Well, okay, I guess I might as well start by saying I think their… let’s say inspiration on this was articles about scientists who made diamonds out of peanut butter and carbon dioxide. …With a press that’s designed to recreate the conditions of the earth’s mantle, and which is prone to exploding. So, you know, not something you can do in your kitchen. Unless you have one hell of a kitchen.
You can see the direct links to this in the nonsensical claim that this “works” because peanut butter contains carbon dioxide. (It doesn’t, particularly. It’s crushed peanuts mixed with oil. You know what would have a lot of carbon dioxide? The fire you pulled that glowing lump of charcoal out of.) It also mentions “pressure” when no particular pressure is involved, presumably because we’ve all heard about turning coal into diamond under heat and pressure.
Chemically speaking, there’s very little to make that crystal out of except carbon, unless you want to posit a mass migration of all the sugar molecules in the peanut butter to the center of the coal. And “carbon crystal” = “diamond,” and do you think if it was that easy to make diamonds they’d be that expensive?

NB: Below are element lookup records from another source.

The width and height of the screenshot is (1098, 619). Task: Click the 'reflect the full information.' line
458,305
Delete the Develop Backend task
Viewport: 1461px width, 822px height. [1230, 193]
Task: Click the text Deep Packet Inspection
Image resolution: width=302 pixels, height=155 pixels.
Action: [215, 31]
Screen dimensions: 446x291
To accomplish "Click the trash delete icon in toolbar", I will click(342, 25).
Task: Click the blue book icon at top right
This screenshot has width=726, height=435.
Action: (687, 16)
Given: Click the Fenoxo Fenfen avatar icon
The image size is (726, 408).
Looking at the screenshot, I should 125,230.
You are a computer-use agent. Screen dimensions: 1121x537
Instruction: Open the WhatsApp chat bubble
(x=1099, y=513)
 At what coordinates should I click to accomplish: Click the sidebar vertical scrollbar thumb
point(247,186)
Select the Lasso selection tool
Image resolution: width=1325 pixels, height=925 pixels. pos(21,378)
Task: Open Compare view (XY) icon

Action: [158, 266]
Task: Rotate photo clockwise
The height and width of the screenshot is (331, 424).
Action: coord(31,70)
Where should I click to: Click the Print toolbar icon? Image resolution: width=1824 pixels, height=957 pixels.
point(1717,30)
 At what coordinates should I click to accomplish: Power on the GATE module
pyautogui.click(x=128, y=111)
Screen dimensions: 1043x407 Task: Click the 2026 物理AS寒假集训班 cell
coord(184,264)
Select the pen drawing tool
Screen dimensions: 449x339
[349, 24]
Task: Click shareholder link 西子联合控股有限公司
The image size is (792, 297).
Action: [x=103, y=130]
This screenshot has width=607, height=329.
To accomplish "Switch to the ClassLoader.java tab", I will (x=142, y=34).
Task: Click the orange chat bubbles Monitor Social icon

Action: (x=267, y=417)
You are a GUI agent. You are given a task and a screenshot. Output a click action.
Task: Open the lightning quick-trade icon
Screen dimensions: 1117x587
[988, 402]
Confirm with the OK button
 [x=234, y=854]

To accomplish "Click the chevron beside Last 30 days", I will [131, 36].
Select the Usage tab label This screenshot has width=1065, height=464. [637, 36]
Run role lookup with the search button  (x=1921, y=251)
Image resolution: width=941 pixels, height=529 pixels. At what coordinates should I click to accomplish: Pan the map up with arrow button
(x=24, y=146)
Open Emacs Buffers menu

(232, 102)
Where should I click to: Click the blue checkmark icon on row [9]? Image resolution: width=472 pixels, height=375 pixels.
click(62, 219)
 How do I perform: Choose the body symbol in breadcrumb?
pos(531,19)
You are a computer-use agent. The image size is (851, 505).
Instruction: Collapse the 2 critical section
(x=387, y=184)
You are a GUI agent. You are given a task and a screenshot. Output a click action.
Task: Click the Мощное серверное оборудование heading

I will guarantee you that crystal is a lump of quartz they covered in black crud and then peanut butter to pretend it was the charcoal.
But, of course, all of that is irrelevant, because by reblogging this at all, even to performatively despair that the internet does not seem to have come all that far since the days of Infinite Chocolate, I’m playing into their hands. Lifehack clickbait has done this forever– they deliberately seed in wrong or awful advice because people will share that to say how stupid/wrong it is. They led with complete insanity to get attention, and I gave them eyeballs on the video watching this, and I’ll be giving them more from writing this.
Maybe I’ll stick to the chaos god theory. It’s less depressing.